**WORK TO DO:** Copy the stretch from the line containing "How do I perform: Click" through the end of the entries, swapping "magnifier icon" for "search icon" and keeping everything else the same. Leave the pictures out.

(Data on locating visible targets)
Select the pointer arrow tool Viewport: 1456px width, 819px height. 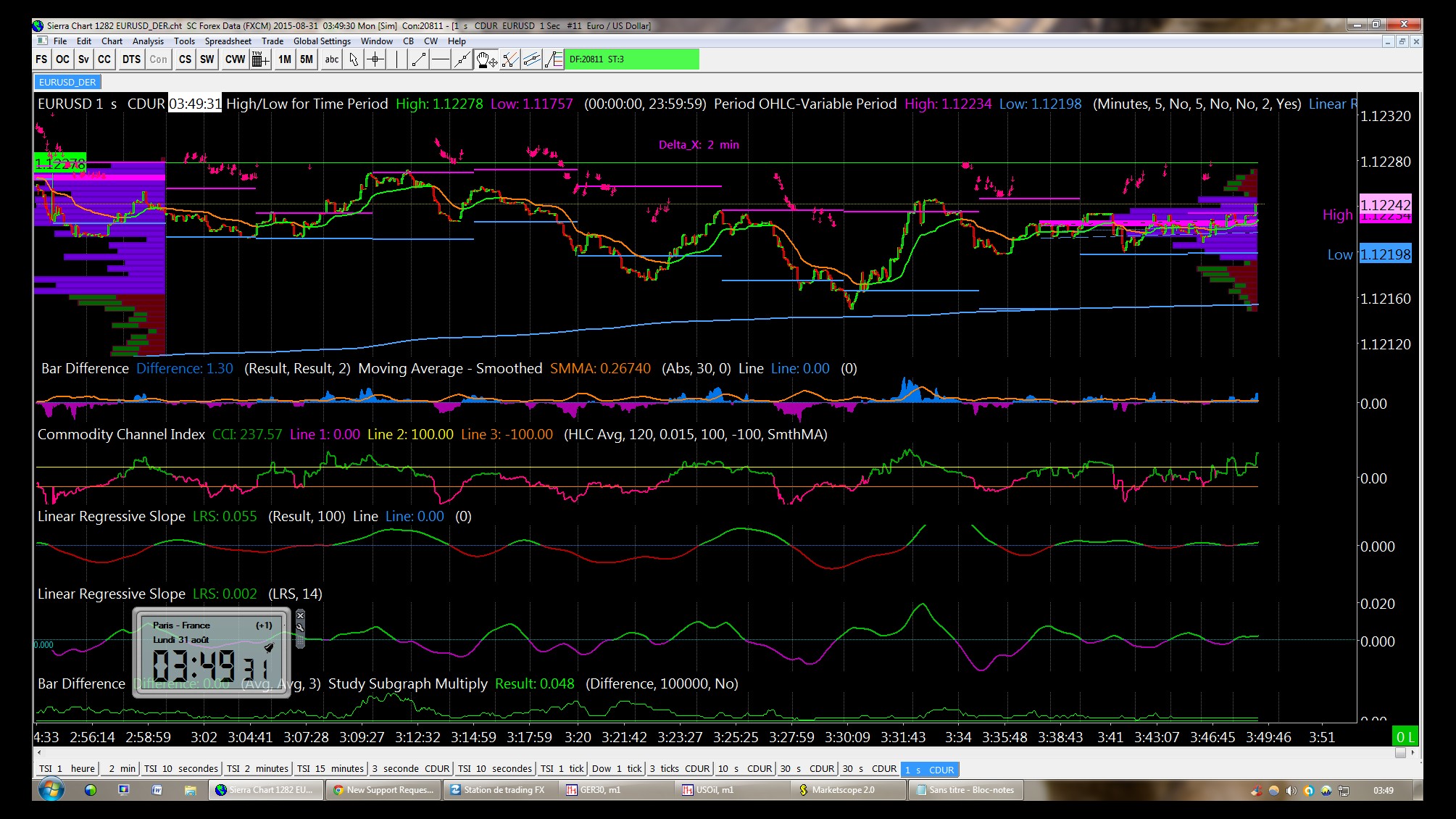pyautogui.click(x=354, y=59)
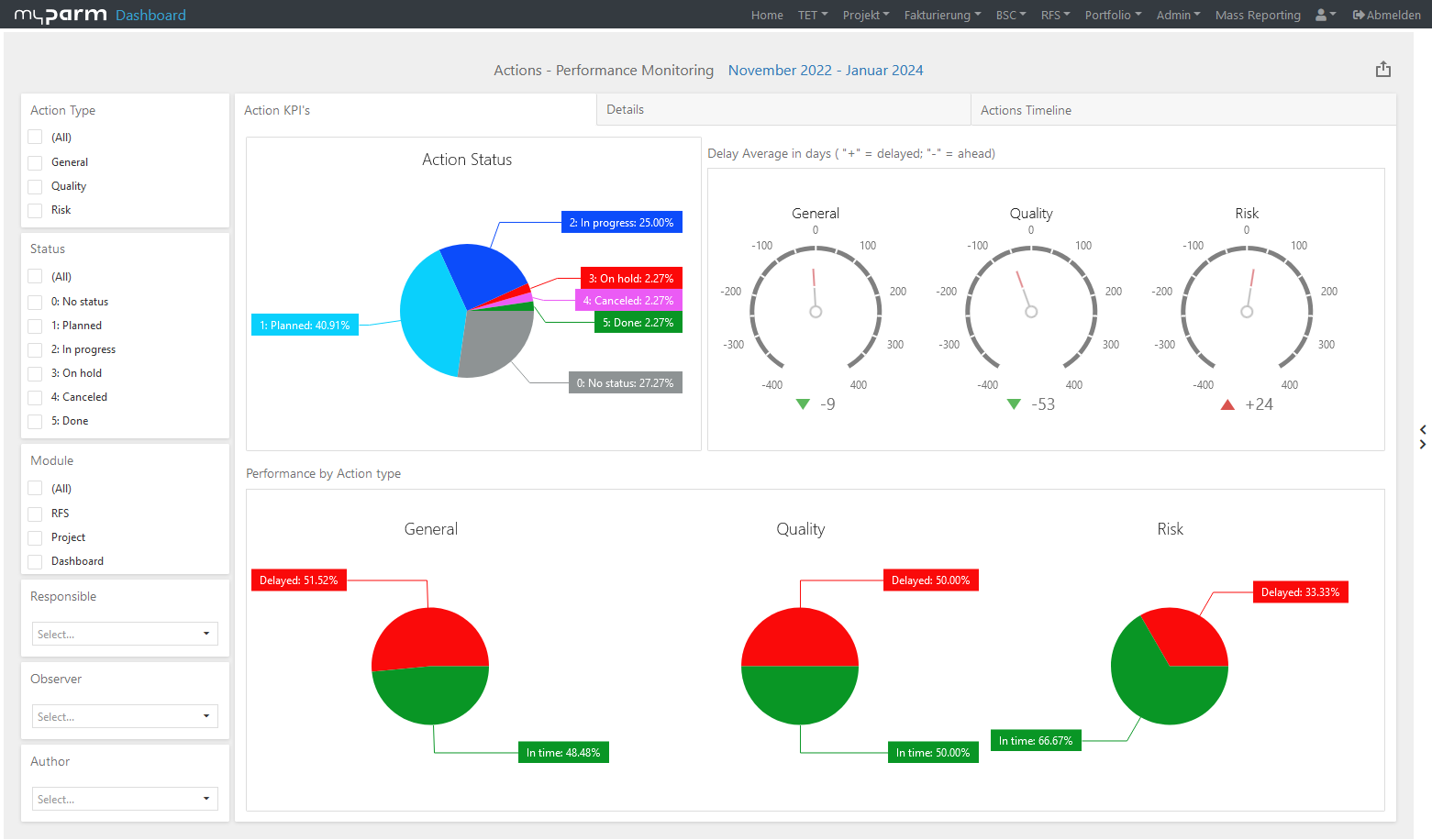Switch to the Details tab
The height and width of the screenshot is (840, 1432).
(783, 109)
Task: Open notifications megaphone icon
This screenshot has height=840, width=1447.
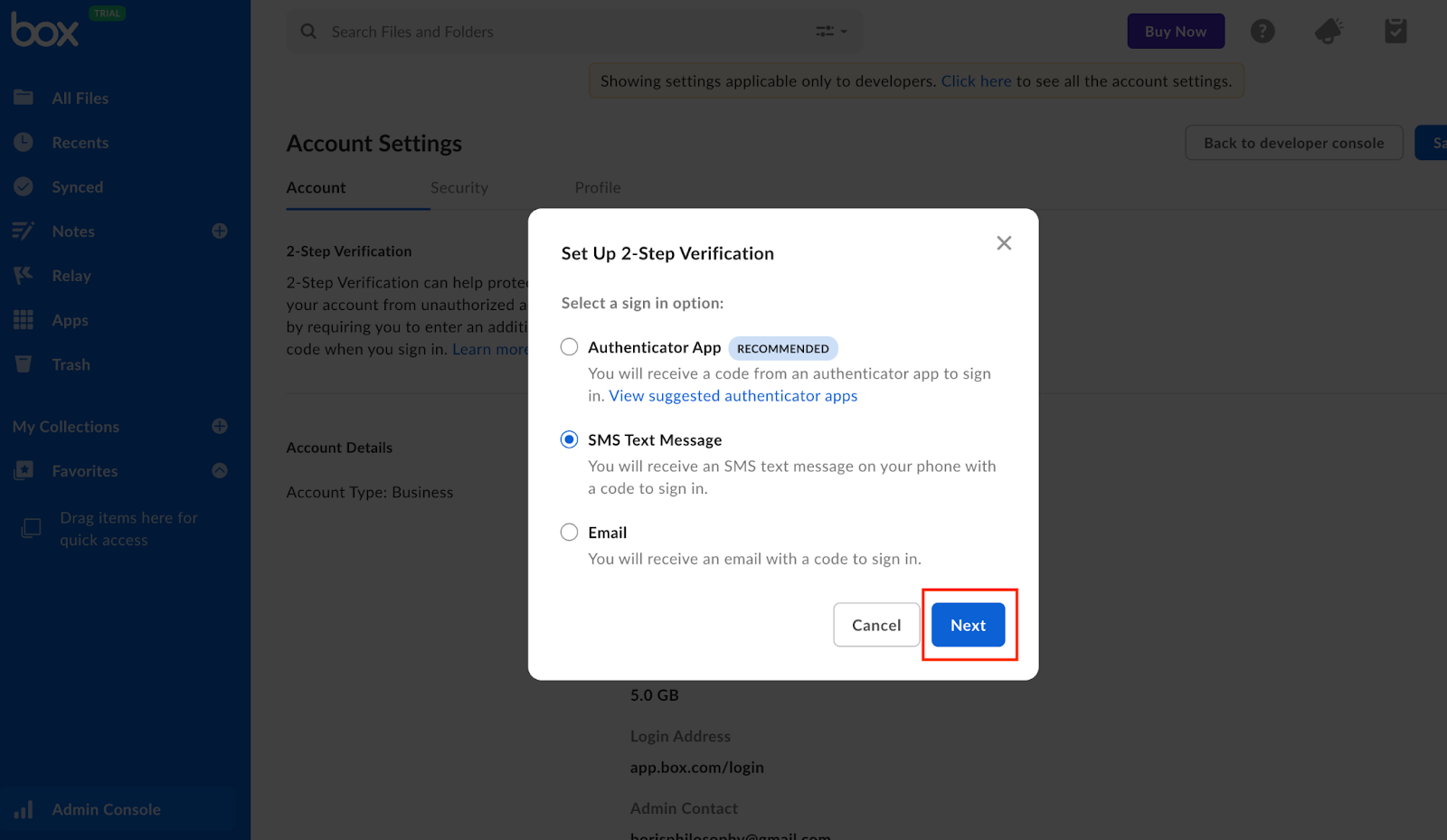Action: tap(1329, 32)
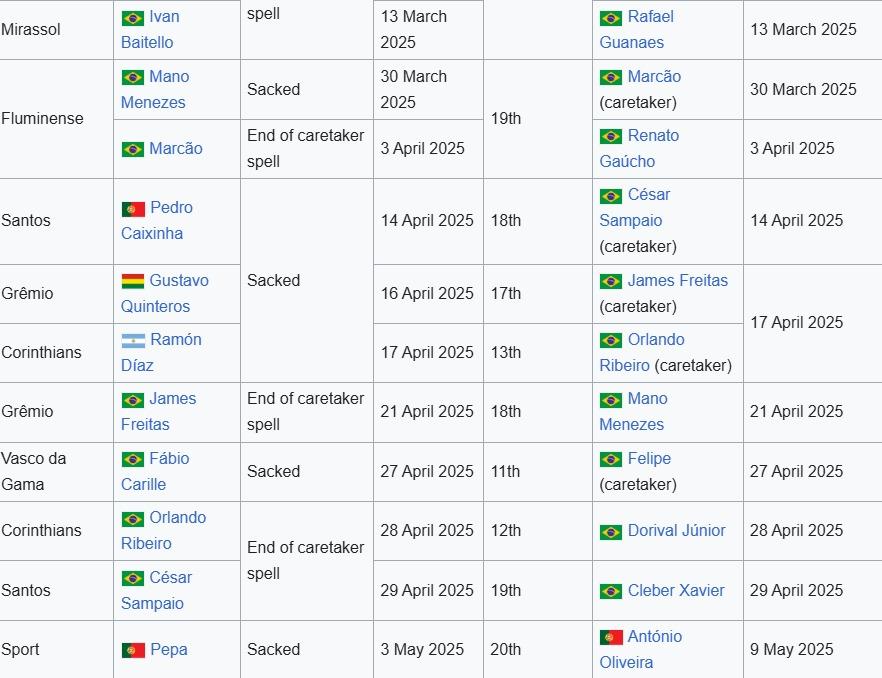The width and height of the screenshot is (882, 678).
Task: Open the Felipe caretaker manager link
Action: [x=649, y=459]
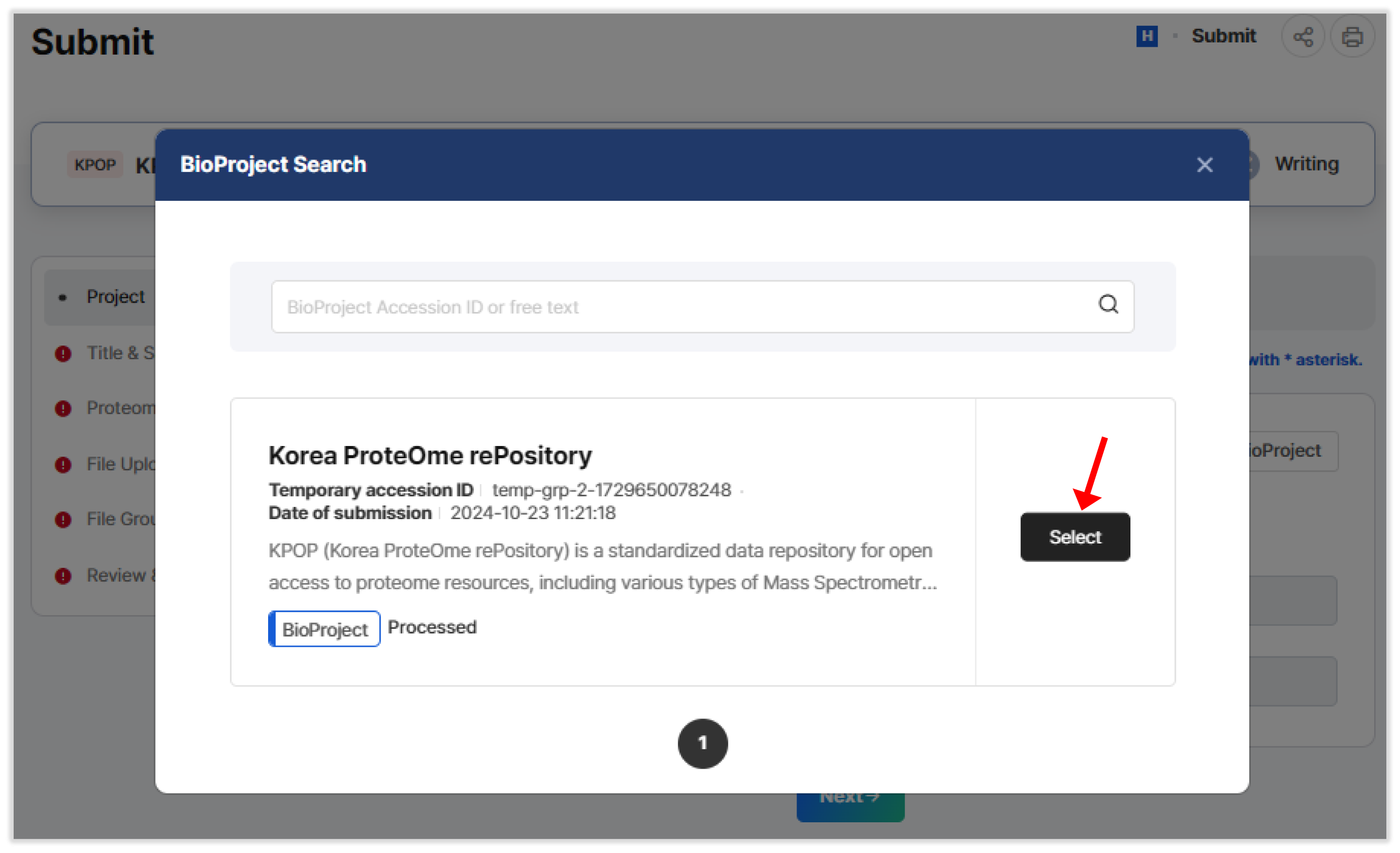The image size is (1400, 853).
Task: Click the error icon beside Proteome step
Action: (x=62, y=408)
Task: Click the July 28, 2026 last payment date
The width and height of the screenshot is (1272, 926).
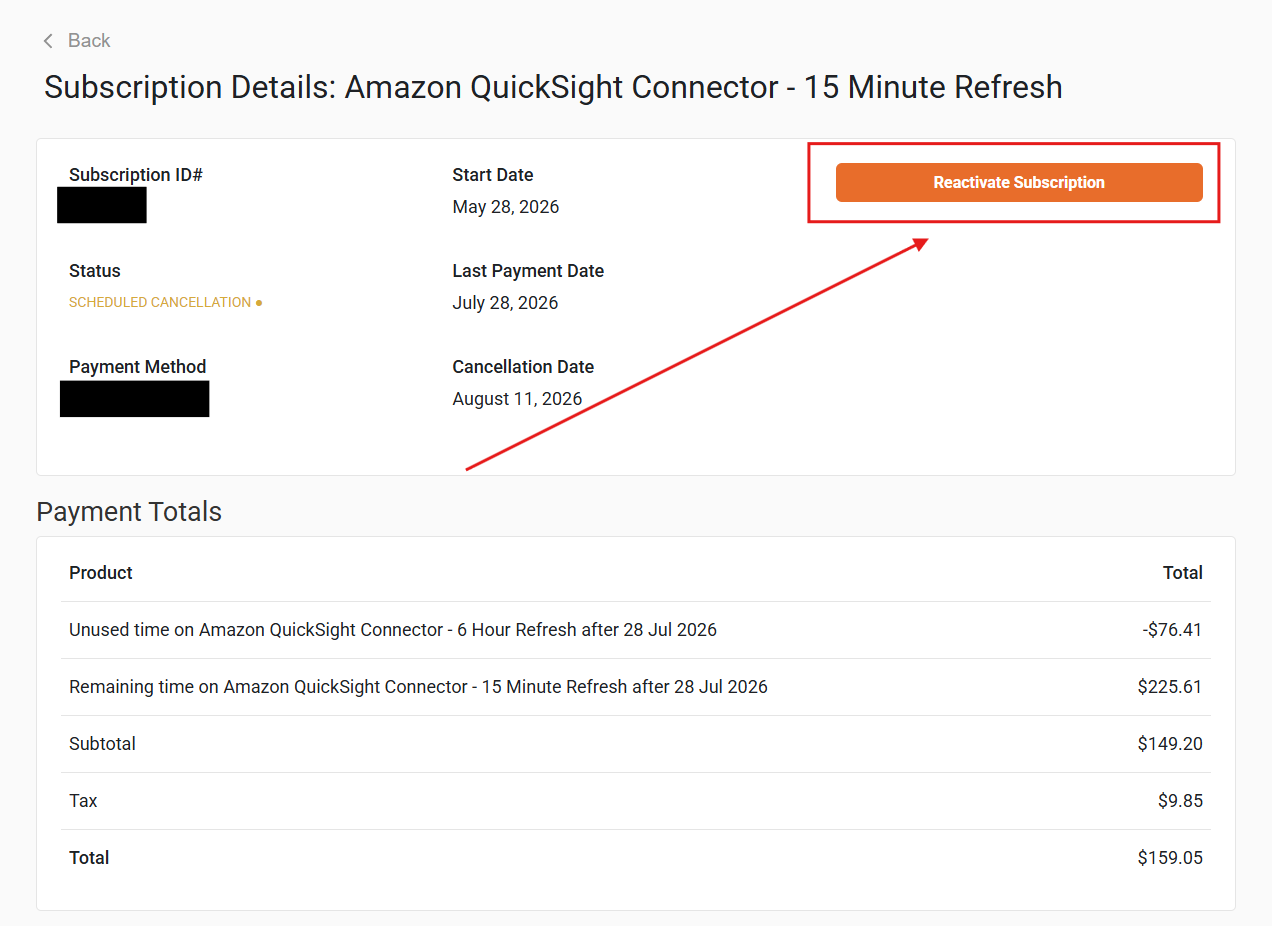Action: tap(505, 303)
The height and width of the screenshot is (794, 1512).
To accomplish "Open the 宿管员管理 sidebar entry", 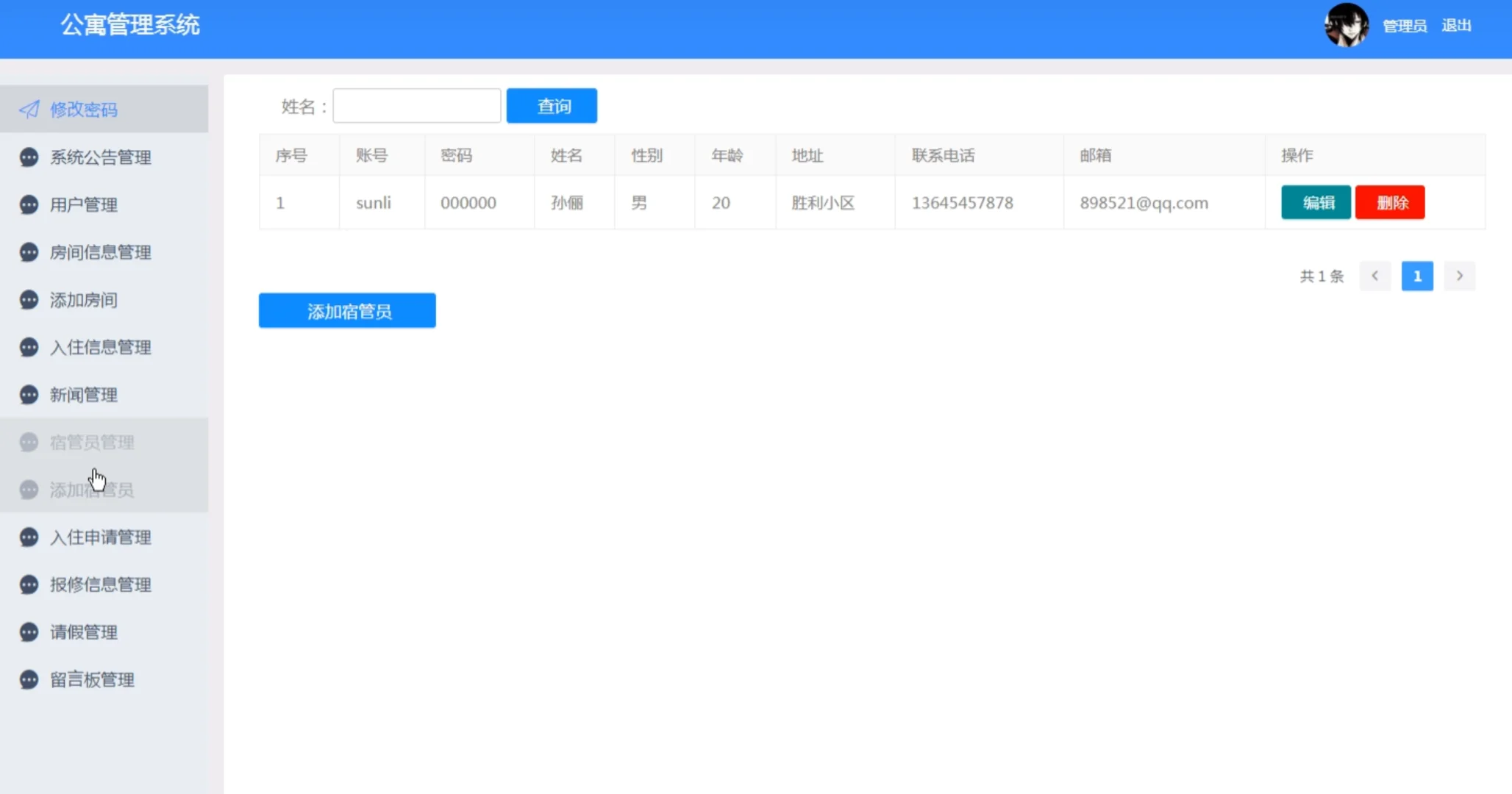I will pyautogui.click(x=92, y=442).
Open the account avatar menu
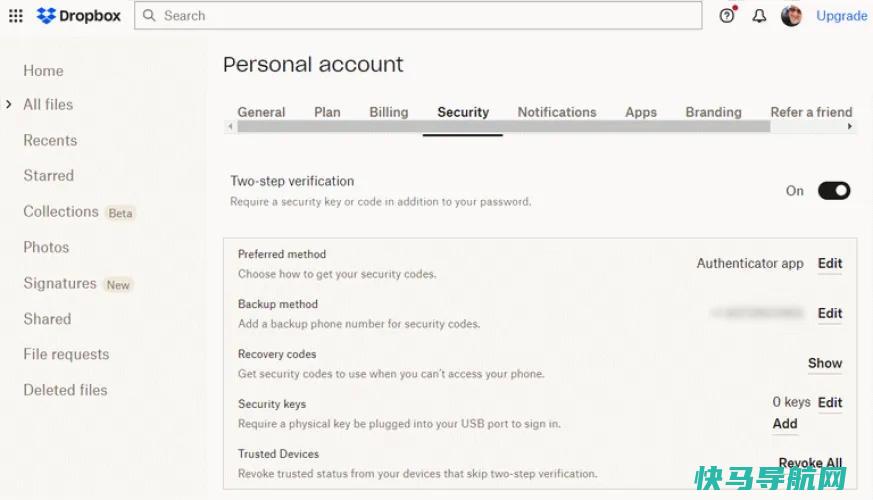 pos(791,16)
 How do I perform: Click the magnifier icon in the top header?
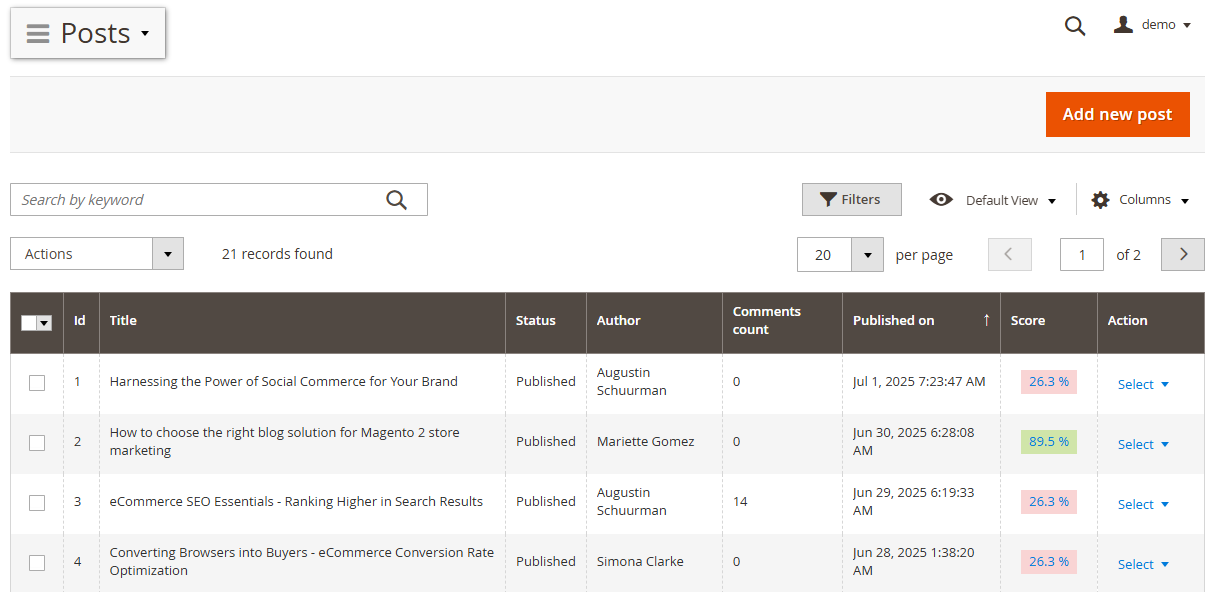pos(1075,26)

**SOLUTION FOR THIS TASK:**
 How do I perform: Click the search icon in the top header?
pos(1075,26)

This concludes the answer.